In a strenuous physical activity, given the probability of close combat, where a clash of heads can cause both fighters to bleed, doesn’t there exist a point where the fighter’s right to privacy ends and his opponent’s right to know begins? Indeed, couldn’t this be classified as a NEED to know? And wouldn’t the aforementioned referee, judges, doctors, corner men, etc. also fall into this “need-to-know” category?
Yes. And, to the best of my understanding, it is provided for within HIPAA.
According to a summary of the Privacy Rule of HIPAA, located at http://www.hipaadvisory.com/regs/finalprivacymod/gpublic.htm,
“The Privacy Rule recognizes the important role that persons or entities other than public health authorities play in certain essential public health activities. Accordingly, the Rule permits covered entities to disclose protected health information, without authorization, to such persons or entities for the public health activities discussed below:
One of those activities includes…….
PERSONS AT RISK OF CONTRACTING OR SPREADING A DISEASE. A covered entity may disclose protected health information to a person who is at risk of contracting or spreading a disease or condition if other law authorizes the covered entity to notify such individuals as necessary to carry out public health interventions or investigations.

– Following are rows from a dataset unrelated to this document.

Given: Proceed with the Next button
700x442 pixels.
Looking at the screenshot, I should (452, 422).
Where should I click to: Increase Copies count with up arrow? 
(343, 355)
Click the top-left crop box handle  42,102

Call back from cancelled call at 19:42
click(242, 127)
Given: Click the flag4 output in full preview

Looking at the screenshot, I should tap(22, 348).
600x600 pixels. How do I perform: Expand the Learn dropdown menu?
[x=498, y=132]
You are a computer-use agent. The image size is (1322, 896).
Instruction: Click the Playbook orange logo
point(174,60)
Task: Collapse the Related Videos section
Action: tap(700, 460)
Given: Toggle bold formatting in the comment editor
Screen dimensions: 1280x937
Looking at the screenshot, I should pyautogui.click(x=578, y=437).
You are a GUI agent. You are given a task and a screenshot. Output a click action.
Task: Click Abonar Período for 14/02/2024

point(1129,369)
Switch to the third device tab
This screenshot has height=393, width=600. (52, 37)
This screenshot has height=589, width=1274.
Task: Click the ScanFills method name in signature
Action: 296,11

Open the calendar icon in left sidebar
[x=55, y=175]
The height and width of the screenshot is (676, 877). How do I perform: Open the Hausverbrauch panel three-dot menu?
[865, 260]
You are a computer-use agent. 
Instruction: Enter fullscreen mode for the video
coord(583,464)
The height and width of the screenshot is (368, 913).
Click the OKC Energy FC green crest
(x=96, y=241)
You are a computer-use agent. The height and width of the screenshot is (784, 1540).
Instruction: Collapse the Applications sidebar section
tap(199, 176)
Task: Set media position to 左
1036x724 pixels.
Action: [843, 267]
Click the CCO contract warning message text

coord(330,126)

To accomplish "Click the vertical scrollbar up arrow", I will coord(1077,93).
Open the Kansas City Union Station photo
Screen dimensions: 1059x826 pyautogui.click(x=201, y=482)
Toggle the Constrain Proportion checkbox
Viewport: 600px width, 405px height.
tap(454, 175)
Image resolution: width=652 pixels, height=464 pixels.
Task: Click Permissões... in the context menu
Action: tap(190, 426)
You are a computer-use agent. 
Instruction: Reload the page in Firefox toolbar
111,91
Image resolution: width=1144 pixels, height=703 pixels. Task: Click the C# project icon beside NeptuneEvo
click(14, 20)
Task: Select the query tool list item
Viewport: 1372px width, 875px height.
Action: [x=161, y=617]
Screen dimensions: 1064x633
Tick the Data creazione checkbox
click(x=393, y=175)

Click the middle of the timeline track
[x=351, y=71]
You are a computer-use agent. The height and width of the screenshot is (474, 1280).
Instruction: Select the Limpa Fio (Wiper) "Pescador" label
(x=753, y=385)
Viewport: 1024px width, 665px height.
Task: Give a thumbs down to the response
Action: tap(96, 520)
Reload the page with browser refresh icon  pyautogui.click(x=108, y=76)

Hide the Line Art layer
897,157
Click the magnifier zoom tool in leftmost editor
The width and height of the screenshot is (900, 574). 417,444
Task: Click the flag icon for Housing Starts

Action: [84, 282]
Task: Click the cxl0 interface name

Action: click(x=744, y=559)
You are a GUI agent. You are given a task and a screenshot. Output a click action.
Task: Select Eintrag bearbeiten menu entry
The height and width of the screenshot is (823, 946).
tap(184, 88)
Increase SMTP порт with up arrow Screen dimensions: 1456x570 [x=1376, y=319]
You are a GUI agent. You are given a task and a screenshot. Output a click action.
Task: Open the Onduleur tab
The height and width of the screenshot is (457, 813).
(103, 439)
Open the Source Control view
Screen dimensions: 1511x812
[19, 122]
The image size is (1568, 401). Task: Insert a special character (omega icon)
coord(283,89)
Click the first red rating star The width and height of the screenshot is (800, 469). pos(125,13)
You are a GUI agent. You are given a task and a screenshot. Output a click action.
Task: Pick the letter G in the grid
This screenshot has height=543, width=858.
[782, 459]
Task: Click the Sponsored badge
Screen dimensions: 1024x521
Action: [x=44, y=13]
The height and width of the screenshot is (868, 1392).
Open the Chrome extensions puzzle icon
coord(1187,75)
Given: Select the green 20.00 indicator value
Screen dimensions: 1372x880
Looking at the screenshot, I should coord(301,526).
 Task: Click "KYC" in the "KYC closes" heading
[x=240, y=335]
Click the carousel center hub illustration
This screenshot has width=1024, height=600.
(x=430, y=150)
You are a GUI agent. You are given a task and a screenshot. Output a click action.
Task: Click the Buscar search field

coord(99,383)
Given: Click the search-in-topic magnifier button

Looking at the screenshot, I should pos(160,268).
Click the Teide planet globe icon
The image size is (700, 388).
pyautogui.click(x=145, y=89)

For example, a covered health care provider may disclose protected health information as needed to notify a person that (s)he has been exposed to a communicable disease if the covered entity is legally authorized to do so to prevent or control the spread of the disease. See 45 CFR 164.512(b)(1)(iv).”
But under the parameters of my hypothetical, where none of the fighter’s information is known, if a mishap occurred, and someone – anyone – contracted Hepatitis-C as a result of such contact with blood, and the jurisdiction had no safeguard for it through the testing of its licensed competitors, wouldn’t that commission be on the hook for an awful lot of liability? Wouldn’t the same hold true for the fighter infected with the disease, especially if he were fully aware of it?
If those commissioners actually had some prior knowledge of these possibilities, or if probable cause for suspicion were presented to them, wouldn’t they be negligent if they didn’t investigate it at the first opportunity, or didn’t invoke the exception provided in HIPAA?
The answer to all of those questions is – you bet your ass. And you can argue all day about it if you want to.
To carry the hypothetical even further, what if it turned out that there was some kind of financial relationship, directly or indirectly, between the infected fighter and the people who were entrusted to make these kinds of decisions?
If that were the case, you would truly have a scandal of Jack Kerns-like proportions.
Let’s say another boxing commission were in possession of a positive test for the disease, or to operate under the standards set up in some commissions, a fighter seeking a license simply failed to provide a NEGATIVE test when requested to do so. That commission has specific knowledge that the fighter is going to compete in another jurisdiction that might not test for Hepatitis-C. Does that commission have any obligation to inform the other commission as to such relevant information, or can it exercise the option that appears to be provided for it under the exceptions to the HIPAA Privacy Rule?
Hypothetically, if no one else bothered to provide the information about the infected fighter’s condition to his opponent, would I be out of line if I decided to pick up the phone and call the opponent, letting him know the potential danger he was in?
Finally, the most salient question of all – considering all I have laid out for you, why in the world aren’t all boxing commissions in the United States mandating pre-fight tests for this disease?
I sure wish everyone in Washington would think about THAT.
And I don’t mean just the politicians.